Give back each line of the listing below that contains the string "element".

★ ★ ★ ★ ★ ★ ★

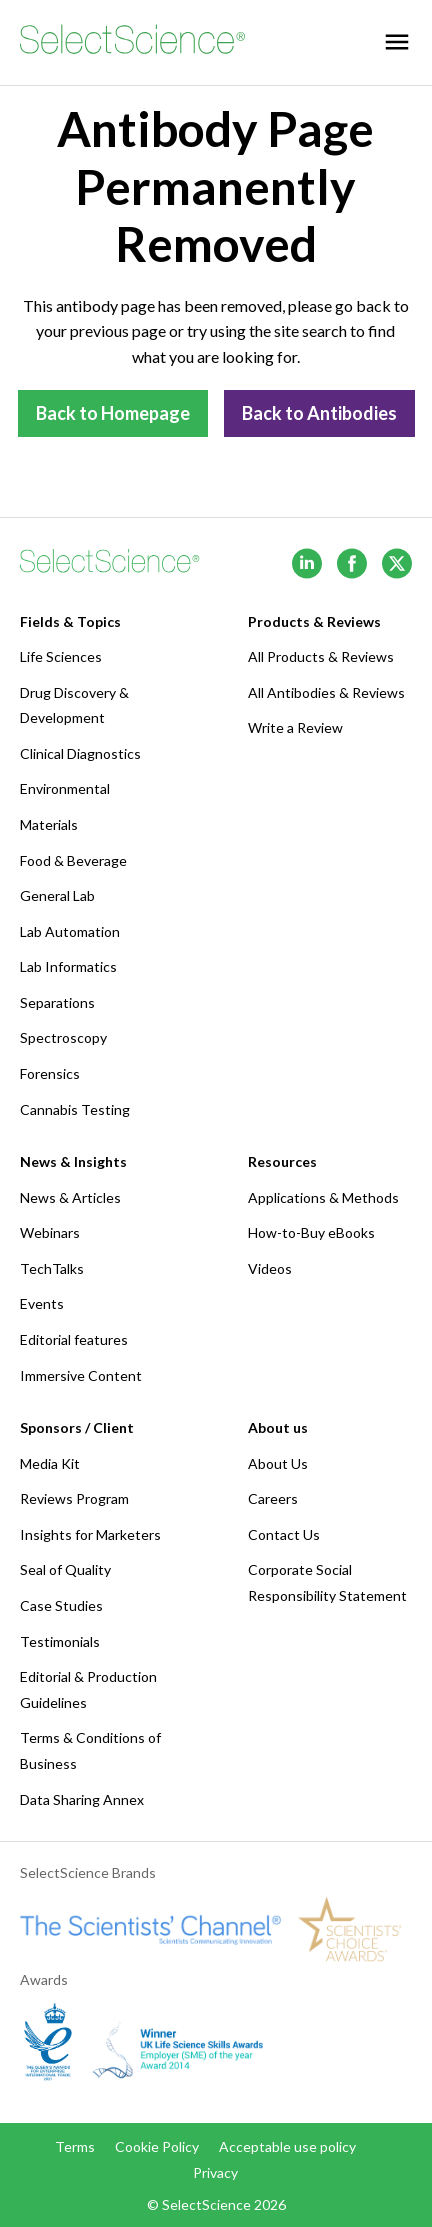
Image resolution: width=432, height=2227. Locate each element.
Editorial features (74, 1339)
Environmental (65, 788)
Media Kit (50, 1463)
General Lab (57, 895)
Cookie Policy (157, 2146)
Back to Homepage (113, 413)
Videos (270, 1268)
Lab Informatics (68, 966)
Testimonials (60, 1641)
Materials (49, 824)
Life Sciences (61, 656)
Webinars (50, 1232)
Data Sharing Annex (82, 1799)
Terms (75, 2146)
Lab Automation (70, 931)
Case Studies (61, 1605)
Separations (57, 1002)
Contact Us (284, 1534)
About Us (278, 1463)
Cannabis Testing (75, 1109)
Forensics (50, 1073)
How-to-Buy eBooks (311, 1232)
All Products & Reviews (321, 656)
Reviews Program (74, 1498)
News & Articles (70, 1197)
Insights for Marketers (90, 1534)
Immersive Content (81, 1375)
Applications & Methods (323, 1197)
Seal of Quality (65, 1569)
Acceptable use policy (287, 2146)
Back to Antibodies (319, 413)
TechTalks (52, 1268)
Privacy (215, 2172)
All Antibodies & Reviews (326, 692)
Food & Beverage (73, 860)
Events (42, 1303)
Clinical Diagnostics (80, 753)
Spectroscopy (63, 1037)
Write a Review (295, 727)
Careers (273, 1498)
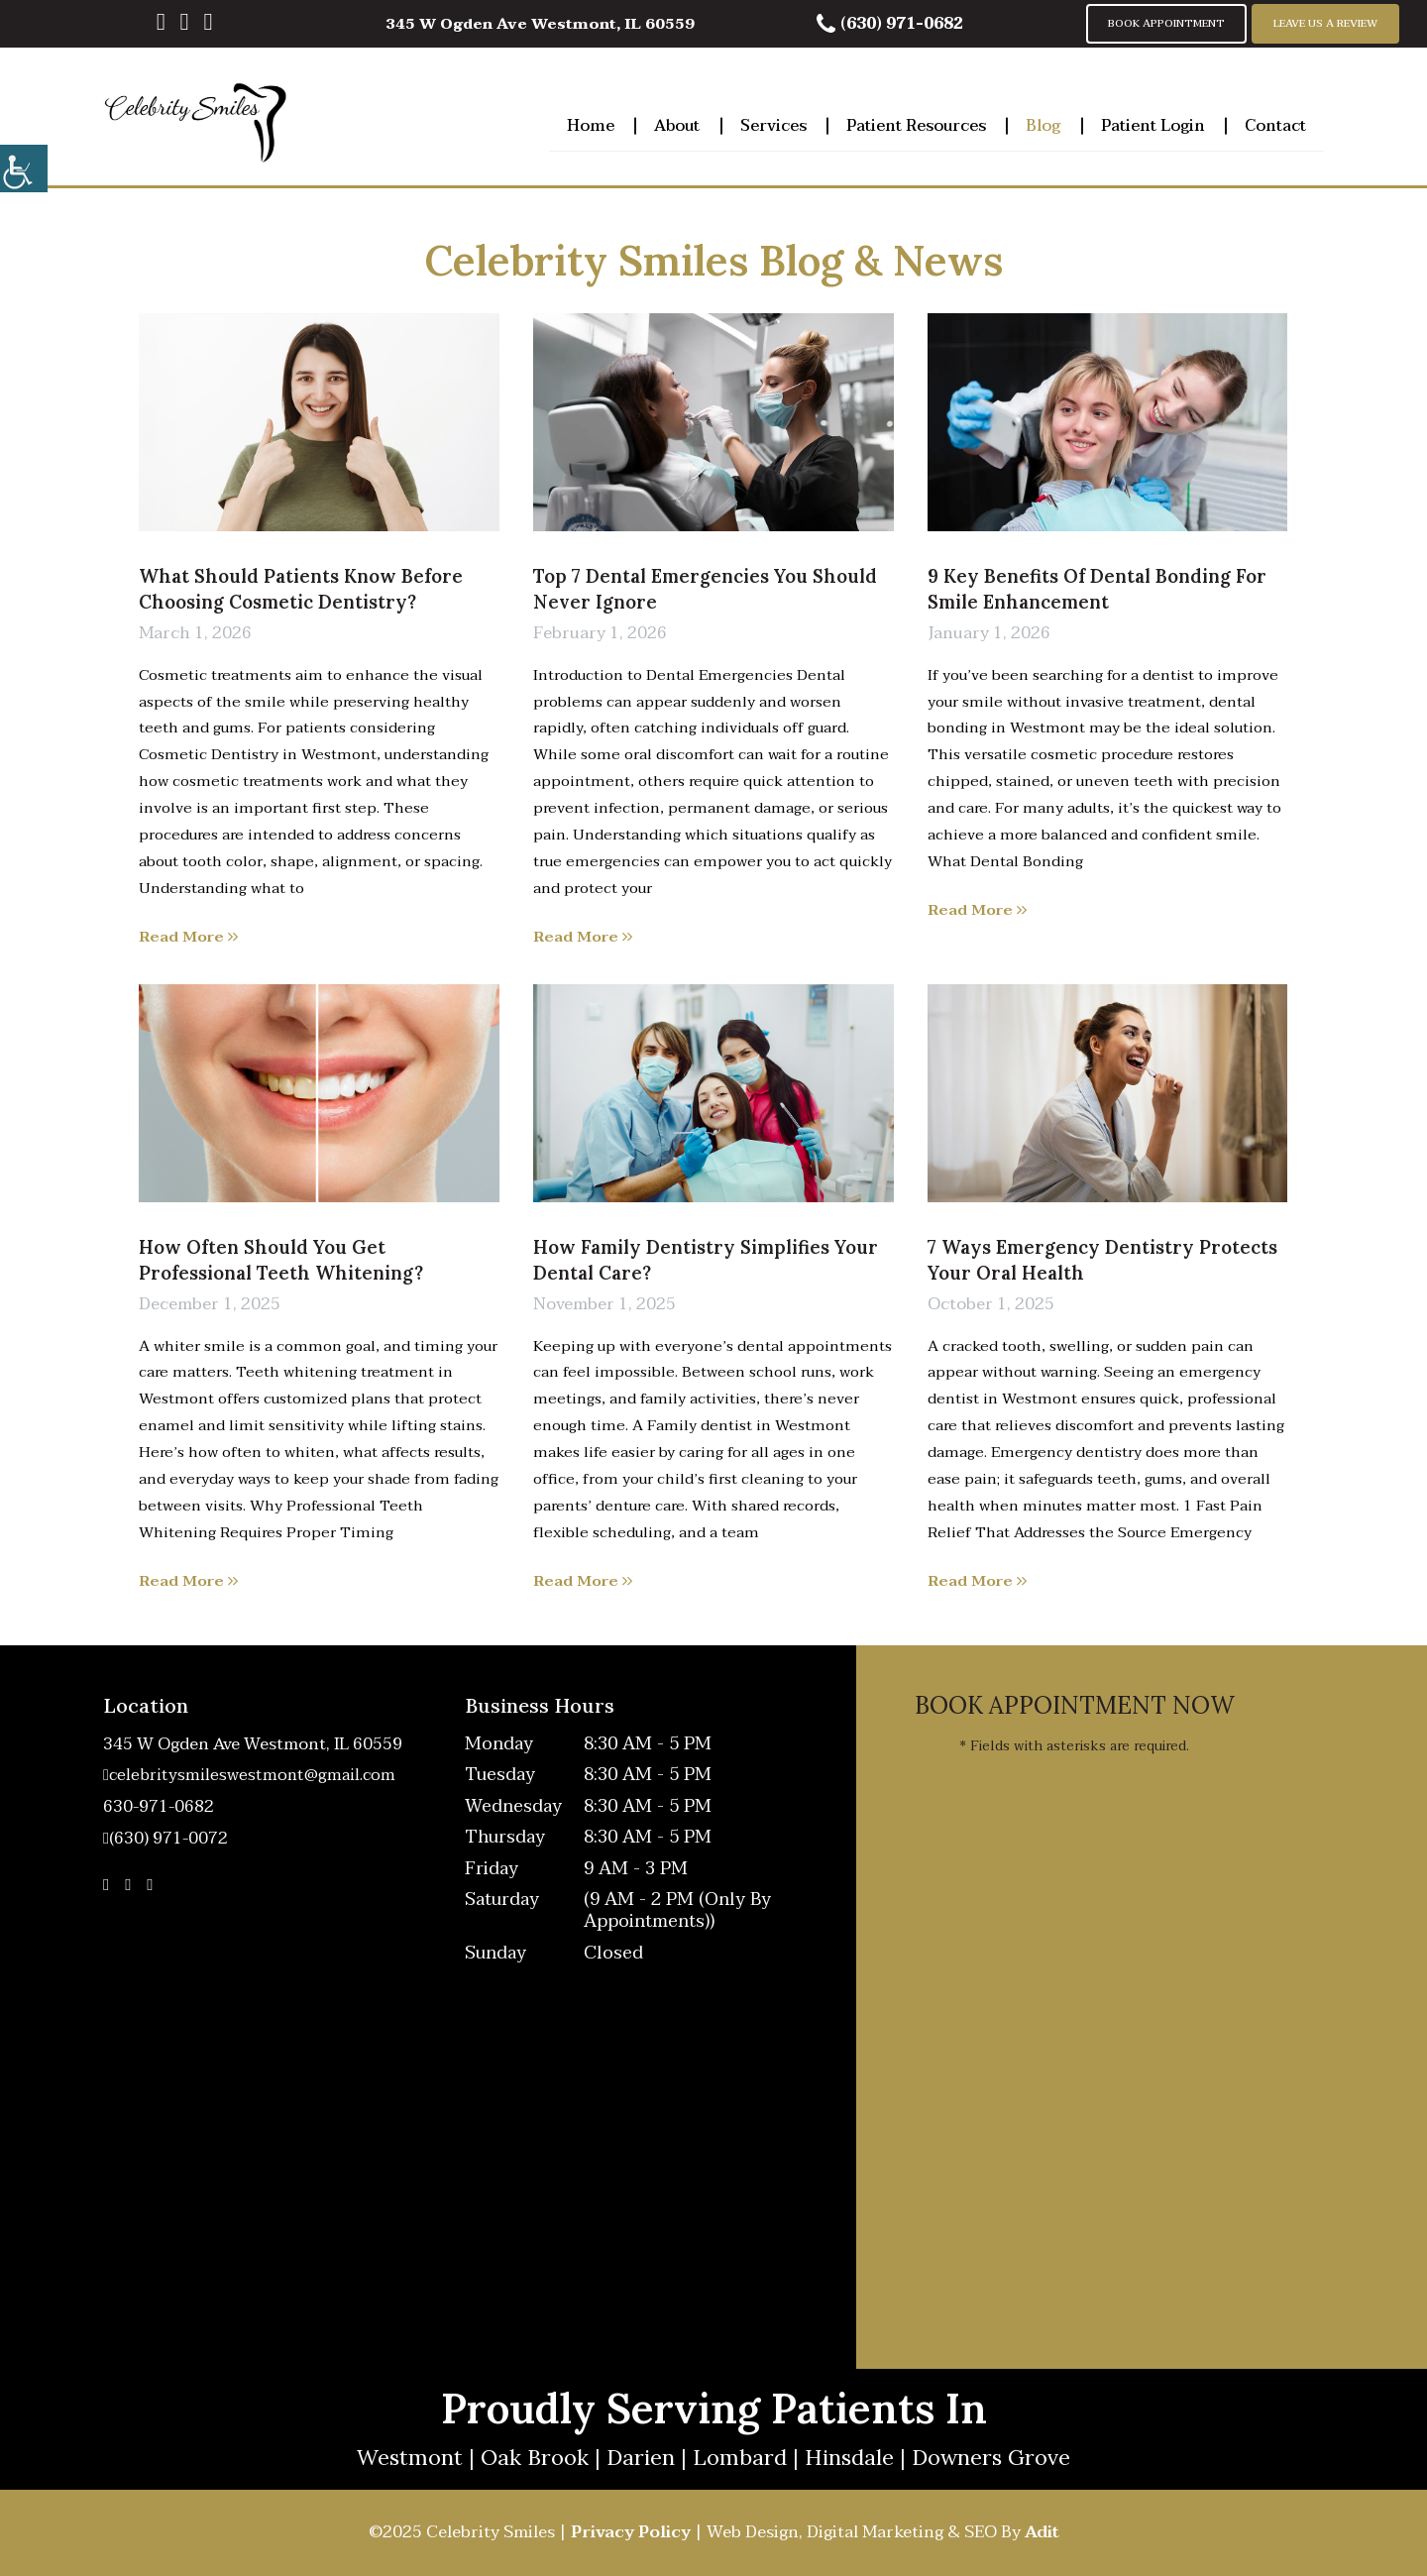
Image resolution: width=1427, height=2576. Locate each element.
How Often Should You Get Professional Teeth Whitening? (281, 1260)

★ ★ ★ ★ ★ ★ ★

» Reply to the task
Image resolution: width=432, height=2227. Locate each element.
Image resolution: width=1427, height=2576. Locate each element.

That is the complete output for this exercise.